Who Is Eligible for SNAP?

Unlike most means-tested benefit programs, which are restricted to particular categories of low-income individuals, SNAP is broadly available to households with low incomes. SNAP eligibility rules and benefit levels are, for the most part, set at the federal level and uniform across the nation, though states have flexibility to tailor aspects, such as the value of a vehicle a household may own and still qualify for benefits. To qualify for SNAP benefits under federal rules, a household must meet three criteria (although states have flexibility to adjust these limits):

  • Its gross monthly income generally must be at or below 130 percent of the poverty line, or $2,379 a month (about $28,550 a year) for a three-person household in fiscal year 2022. Households with a member who is age 60 or older or has a disability need not meet this limit.
  • Its net monthly income, or income after deductions are applied for items such as housing costs and child care, must be less than or equal to the poverty line ($1,830 a month or about $21,960 a year for a three-person household in fiscal year 2022).
  • Its assets must fall below certain limits: in fiscal year 2022 the limits are $2,500 for households without a member who is age 60 or older or has a disability and $3,750 for those with an older or disabled member.
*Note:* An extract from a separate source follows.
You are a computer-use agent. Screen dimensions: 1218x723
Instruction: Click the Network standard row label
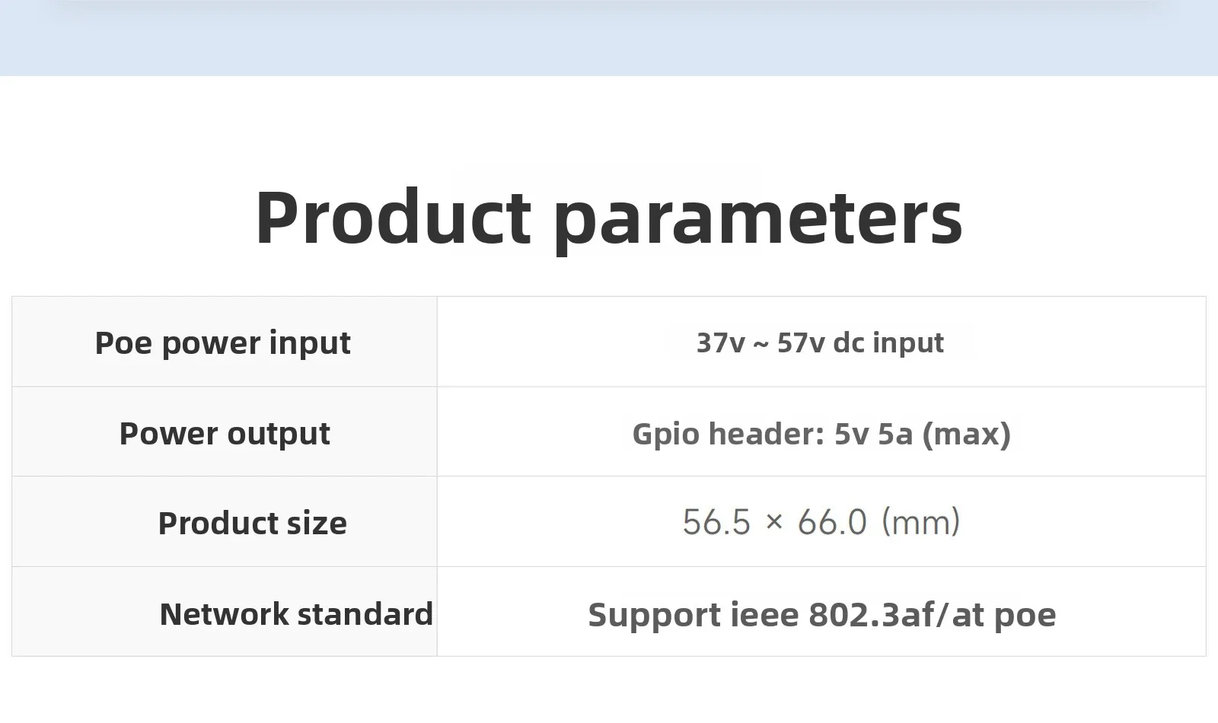coord(296,614)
A SNAP household is generally made up of people who live together and purchase and prepare food together. Some people — such as individuals on strike, some college students, individuals with drug felony convictions in some states, and people with certain immigration statuses — are not eligible for SNAP benefits regardless of how small their income or assets may be.

Most unemployed non-disabled adults aged 18 to 49 not living with minor children are limited to three months of benefits, unless they are working at least 20 hours per week or participating in a qualifying workfare or job training program. States may seek temporary waivers from this time limit for areas with high unemployment, where qualifying jobs are scarce. To receive a waiver, states must provide detailed Labor Department unemployment data for these areas with sustained levels of high unemployment. In 2020, in response to the COVID-19 pandemic, Congress temporarily suspended the three-month time limit until the month following the end of the federal public health emergency. States also have separate, broad authority to impose work requirements on many adults in SNAP households, which some states temporarily suspended due to the pandemic.

Pre-pandemic data show that nearly 90 percent of participants are in households with a child under age 18, an adult age 60 or older, or an individual who is disabled. Children under age 18 constitute nearly half (44 percent) of all SNAP participants. About two-thirds of SNAP participants are in families with children; over one-third are in households with older adults or disabled people. Nearly half of SNAP households are headed by a non-Latino white person, about one-quarter by a non-Latino Black person, and more than one-fifth by a Latinx person (of any race). And about 7 percent of SNAP households are headed by a person who is Asian or another race.[1]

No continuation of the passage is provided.